Às 3 da manhã mais um "toque": “Está com 6…Menina vem aí o anestesista”.

Por um breve momento as dores voaram, e eu que até nem sou católica pensei “Deus existe e é grande!”

É crítico, não te podes mexer mesmo quando os teus ossos estão a ser repuxados, mas a recompensa é grandiosa!

As dores começaram a desvanecer-se e passado meia hora já tinham ido – Abençoado o ser que inventou a anestesia!

Qual castigo Divino, qual quê!

Depois…adormeci – o resto do trabalho de parto foi feito na paz dos Deuses.

E a tua avó sempre ao meu lado - como de resto o tem feito em toda a minha vida.

Pouco passava das 6 da manhã quando as dores voltaram, a esta hora felizmente a enfermeira já não era a mesma, mas sim um doce de pessoa, meiga e que me disse o que eu mais queria ouvir “Está pronta, vamos para a sala de partos” – foi música para os meus ouvidos - finalmente ia-te conhecer.
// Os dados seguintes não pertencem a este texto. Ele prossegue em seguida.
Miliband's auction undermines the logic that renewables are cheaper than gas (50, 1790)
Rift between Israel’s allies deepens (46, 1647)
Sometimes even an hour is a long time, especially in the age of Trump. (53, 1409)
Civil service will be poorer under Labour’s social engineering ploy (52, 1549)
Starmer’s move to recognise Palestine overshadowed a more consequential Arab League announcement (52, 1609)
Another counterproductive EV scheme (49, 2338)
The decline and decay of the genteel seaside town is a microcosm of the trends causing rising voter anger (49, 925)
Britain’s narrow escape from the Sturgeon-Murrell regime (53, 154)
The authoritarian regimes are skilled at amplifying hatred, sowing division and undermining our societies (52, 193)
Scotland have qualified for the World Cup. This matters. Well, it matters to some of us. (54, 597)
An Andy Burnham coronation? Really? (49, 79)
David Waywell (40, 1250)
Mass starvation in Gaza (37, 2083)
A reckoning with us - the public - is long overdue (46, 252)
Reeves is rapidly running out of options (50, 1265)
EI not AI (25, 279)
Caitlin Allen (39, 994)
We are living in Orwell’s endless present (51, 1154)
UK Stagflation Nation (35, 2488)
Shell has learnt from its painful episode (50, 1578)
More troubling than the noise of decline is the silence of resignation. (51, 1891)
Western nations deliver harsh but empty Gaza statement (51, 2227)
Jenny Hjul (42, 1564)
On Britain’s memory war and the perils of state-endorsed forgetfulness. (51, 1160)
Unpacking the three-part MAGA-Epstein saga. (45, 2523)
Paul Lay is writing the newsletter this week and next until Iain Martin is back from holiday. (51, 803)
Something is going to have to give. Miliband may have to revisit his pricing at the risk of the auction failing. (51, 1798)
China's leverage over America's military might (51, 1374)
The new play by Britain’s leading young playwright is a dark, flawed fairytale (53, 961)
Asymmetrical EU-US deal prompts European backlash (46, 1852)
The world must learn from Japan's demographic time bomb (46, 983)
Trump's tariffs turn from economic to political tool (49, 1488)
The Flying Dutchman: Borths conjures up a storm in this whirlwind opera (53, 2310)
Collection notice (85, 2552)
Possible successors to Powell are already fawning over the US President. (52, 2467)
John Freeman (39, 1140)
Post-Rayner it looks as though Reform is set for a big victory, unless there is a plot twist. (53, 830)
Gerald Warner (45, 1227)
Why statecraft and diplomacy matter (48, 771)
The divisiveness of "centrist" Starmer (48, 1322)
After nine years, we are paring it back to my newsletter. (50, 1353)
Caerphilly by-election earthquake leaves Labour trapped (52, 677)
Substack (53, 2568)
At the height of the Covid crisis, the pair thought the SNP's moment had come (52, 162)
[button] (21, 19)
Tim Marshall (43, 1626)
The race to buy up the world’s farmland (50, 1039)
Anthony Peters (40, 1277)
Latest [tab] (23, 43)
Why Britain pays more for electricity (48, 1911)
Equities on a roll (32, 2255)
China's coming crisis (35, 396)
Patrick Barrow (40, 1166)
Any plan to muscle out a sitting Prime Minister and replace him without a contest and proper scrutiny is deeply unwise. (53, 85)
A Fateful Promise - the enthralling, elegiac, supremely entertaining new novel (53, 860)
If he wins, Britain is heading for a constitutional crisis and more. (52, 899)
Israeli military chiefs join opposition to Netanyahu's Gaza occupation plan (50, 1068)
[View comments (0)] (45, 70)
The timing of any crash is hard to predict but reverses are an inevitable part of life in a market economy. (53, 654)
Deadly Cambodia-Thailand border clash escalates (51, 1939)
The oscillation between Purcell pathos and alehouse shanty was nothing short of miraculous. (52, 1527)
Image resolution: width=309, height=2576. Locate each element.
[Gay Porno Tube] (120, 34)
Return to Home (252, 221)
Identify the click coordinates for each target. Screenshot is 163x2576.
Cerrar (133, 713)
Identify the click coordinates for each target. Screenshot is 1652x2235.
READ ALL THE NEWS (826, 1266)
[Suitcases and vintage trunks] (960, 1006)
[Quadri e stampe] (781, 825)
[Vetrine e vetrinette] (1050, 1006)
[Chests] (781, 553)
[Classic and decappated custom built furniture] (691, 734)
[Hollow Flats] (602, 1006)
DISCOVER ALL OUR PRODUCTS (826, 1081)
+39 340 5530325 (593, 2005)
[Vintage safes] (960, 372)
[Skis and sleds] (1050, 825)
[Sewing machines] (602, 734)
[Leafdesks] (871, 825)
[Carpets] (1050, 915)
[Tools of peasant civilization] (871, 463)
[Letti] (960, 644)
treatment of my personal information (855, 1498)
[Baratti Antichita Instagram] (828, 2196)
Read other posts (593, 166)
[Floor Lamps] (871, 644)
A partir daí foi tudo bastante rápido. Respirar, fazer força, respirar e força…de repente tudo abana dentro de nós – e foi aquele momento resplandecente e mais único do que qualquer outro, em que te puseram em cima de mim em que olhei para ti e os teus olhinhos tão lindos, o meu filho tão perfeito, e tudo, tudo tão para além daquilo que se consegue descrever...eram 07:10h do dia 1 de Abril de 2005...e superou de longe qualquer expectativa.

A tua avó cortou o cordão umbilical, e nesse mesmo momento, em que fisicamente deixaste de fazer parte de mim, criou-se uma outra ligação muito mais forte, feita de um amor incondicional e que faz com que cada dia da tua vida seja uma alegria para mim.

Para que a minha memória não falseie este acontecimento, pois é comum o tempo alterar as nossas recordações que passam a ser meio verdades meio invenções, aqui fica o meu testemunho do dia em que tu nasceste.